Deep neural networks (DNNs) that use reinforcement learning (RL, which explores a space of random decisions for winning combinations) can create algorithms that rival those produced by humans for games, natural language processing (NLP), computer vision (CV), education, transportation, finance, healthcare, and robotics, according to the seminal paper Introduction to Deep Reinforcement Learning (DRL).
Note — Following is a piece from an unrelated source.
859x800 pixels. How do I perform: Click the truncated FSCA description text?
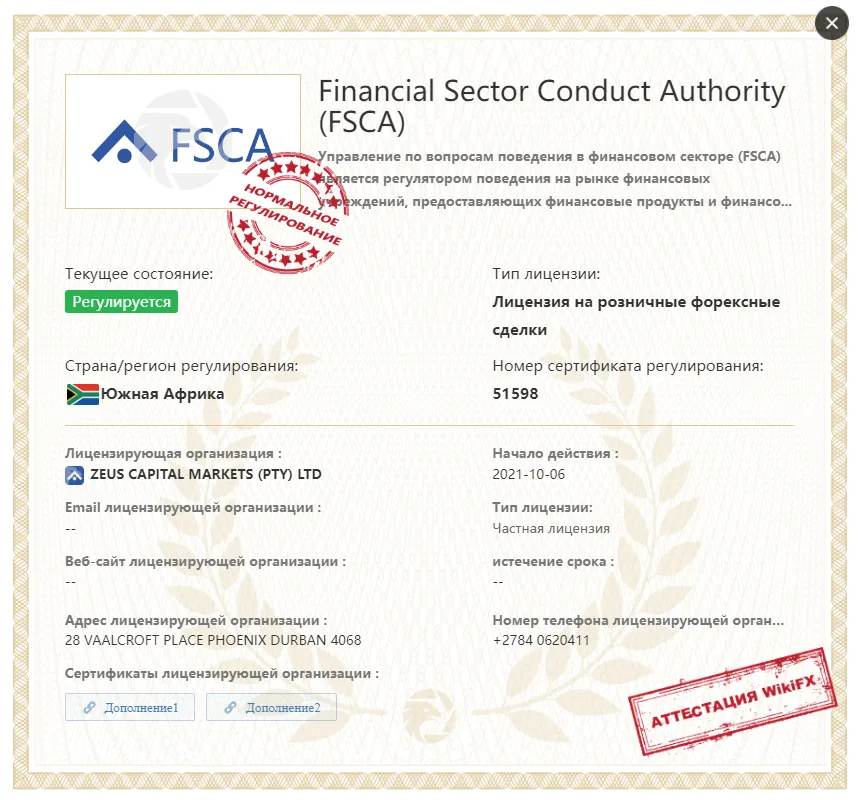point(555,179)
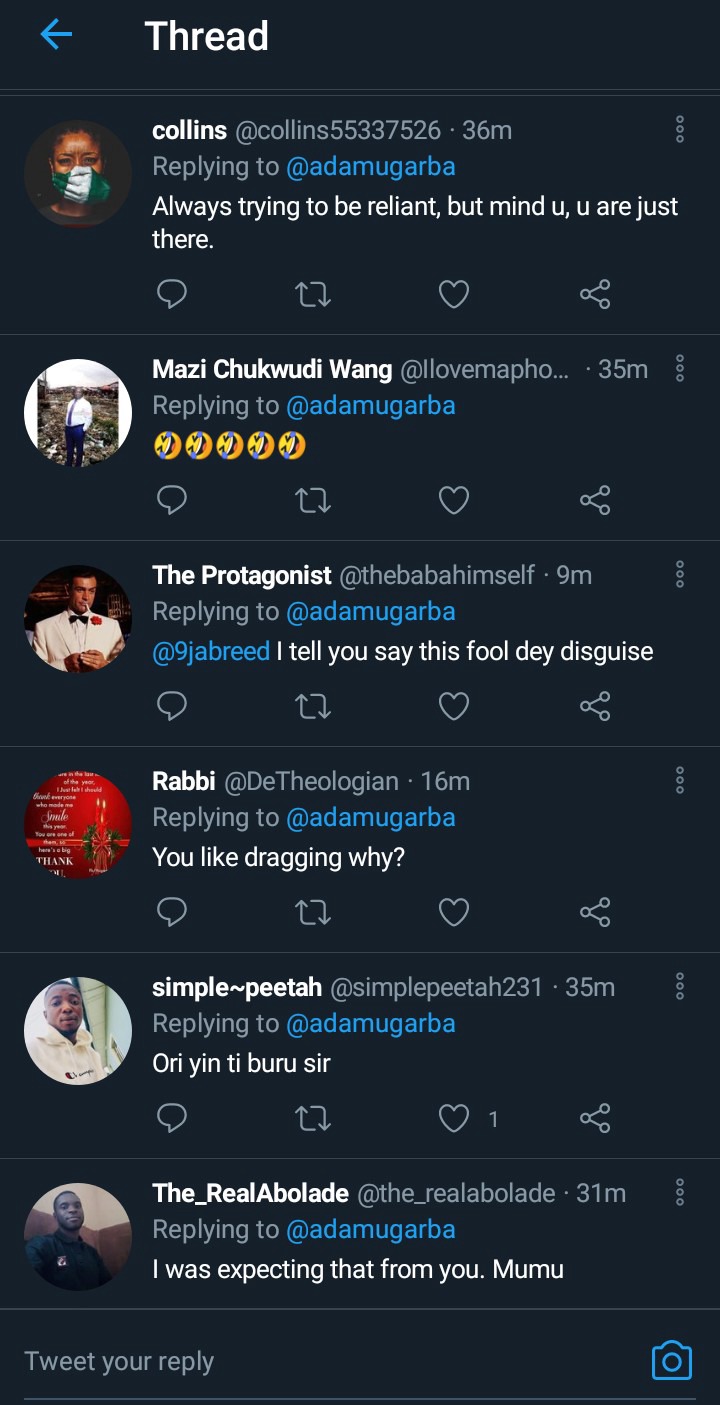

Unfortunately, the successes of DNNs are getting harder to come by, due to sensitivity to the initial hyper-parameters chosen (such as the width and depth of the DNN, as well as other application-specific initial conditions). However, these limitations have recently been overcome by combining RL with evolutionary computation (EC), which maintains a population of learning agents, each with unique initial conditions, that together "evolve" an optimal solution, according to Ran Cheng and colleagues at the Southern University of Science and Technology, Shenzhen, China, in cooperation with Germany's Bielefeld University and the U.K.'s University of Surrey.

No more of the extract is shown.